When he regained his senses a chill dawn was whitening the sky. He sat up groggily and felt his head, where a large lump was clotted with dried blood. It was only by chance that his neck was not broken. He had fallen into a ravine, and during the precious time he should have employed in flight, he was lying senseless among the rocks at the bottom.

Again he felt for the packet under his native shirt, though he knew it was fastened there securely. Those papers were his death-warrant, which only his skill and wit could prevent being executed. Men had laughed when Francis Xavier Gordon had warned them that the devil’s own stew was bubbling in Central Asia, where a satanic adventurer was dreaming of an outlaw empire.

To prove his assertion, Gordon had gone into Turkistan, in the guise of a wandering Afghan. Years spent in the Orient had given him the ability to pass himself for a native anywhere. He had secured proof no one could ignore or deny, but he had been recognized at last. He had fled for his life, and for more than his life, then, and Hunyadi, the renegade who plotted the destruction of nations, was hot on his heels, clear across the steppes, through the foothills, and up into the mountains where Gordon had thought at last to throw him off. But he had failed. The Hungarian was a human bloodhound. Wary, too, as shown by his sending his craftiest slayer in to strike a blow in the dark.

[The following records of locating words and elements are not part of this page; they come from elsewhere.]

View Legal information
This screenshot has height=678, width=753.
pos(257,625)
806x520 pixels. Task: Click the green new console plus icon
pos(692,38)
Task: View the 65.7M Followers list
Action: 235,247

Gordon found his rifle and began the climb out of the ravine. Under his left arm was proof that would make certain officials wake up and take steps to prevent the atrocious thing that Gustav Hunyadi planned. It was letters to various Central Asian chiefs, signed and sealed with the Hungarian’s own hand, and it revealed his whole plot to embroil Central Asia in a religious war and send howling hordes of fanatics against the Indian border. It was a plan for plundering on a staggering scale. That package
must
reach Fort Ali Masjid! With all his iron will Francis Xavier Gordon was determined it should; with equal resolution Gustav Hunyadi was determined it should not. In the clash of two such steely temperaments, kingdoms shake and Death reaps a red harvest.

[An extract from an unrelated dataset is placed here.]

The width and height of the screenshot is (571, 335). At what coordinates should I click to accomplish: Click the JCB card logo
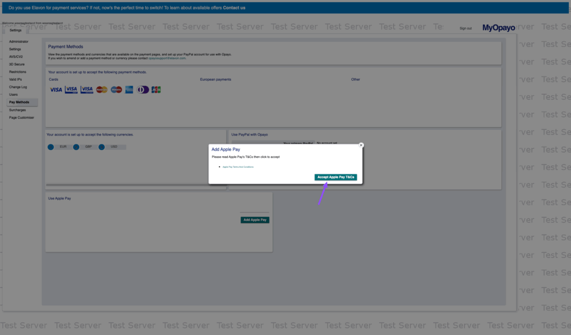(156, 90)
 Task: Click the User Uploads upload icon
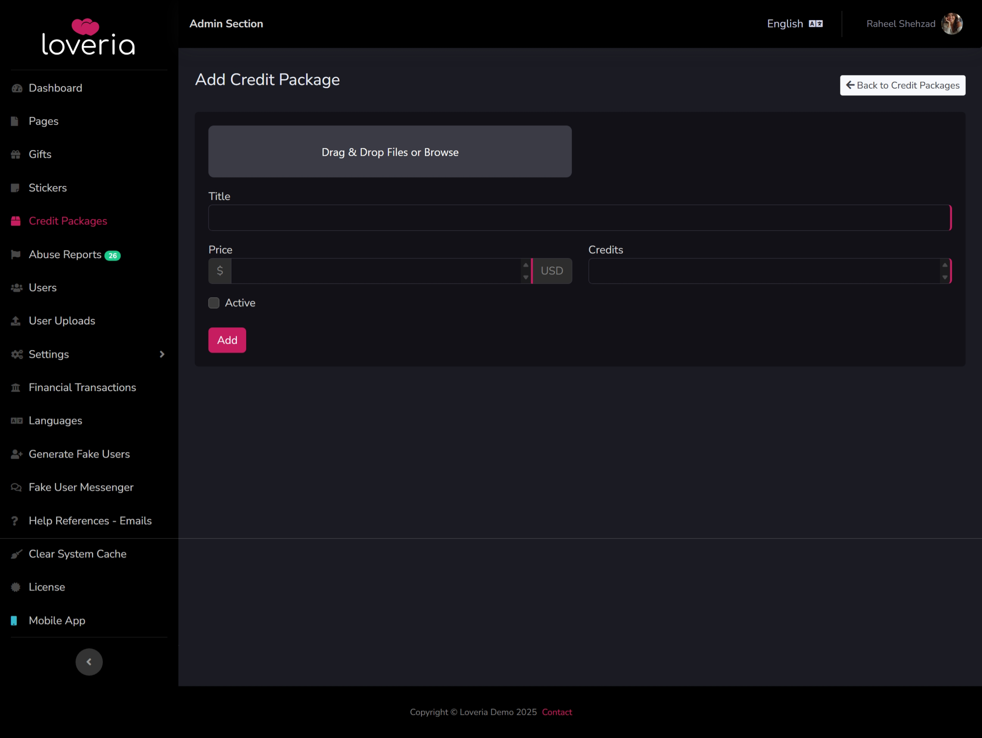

Dirt crumbled and pebbles rattled down as Gordon worked his way up the sloping side of the ravine, but presently he clambered over the edge and cast a quick look about him. He was on a narrow plateau, pitched among giant
slopes which rose somberly above it. To the south showed the mouth of a narrow gorge, walled by rocky cliffs. In that direction he hurried.

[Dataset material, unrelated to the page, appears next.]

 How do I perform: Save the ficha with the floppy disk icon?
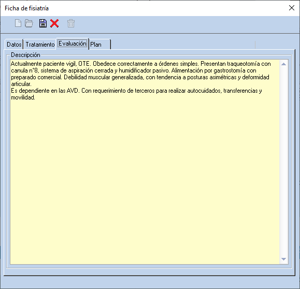(43, 23)
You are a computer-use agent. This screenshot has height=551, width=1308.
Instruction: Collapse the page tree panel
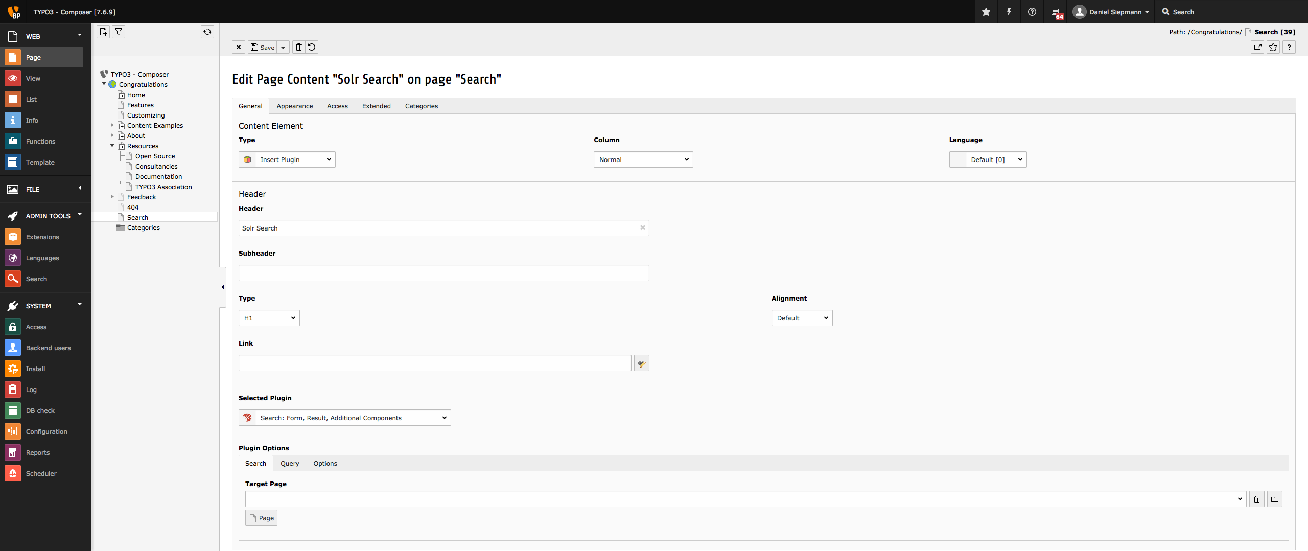click(x=223, y=287)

He had not gone a dozen steps when a rifle cracked behind him. Even as the wind of the bullet fanned his cheek, Gordon dropped flat behind a boulder, a sense of futility tugging at his heart. He could never escape Hunyadi. This chase would end only when one of them was dead. In the increasing light he saw figures moving among the boulders along the slopes to the northwest of the plateau. He had lost his chance of escaping under cover of darkness, and now it looked like a finish fight.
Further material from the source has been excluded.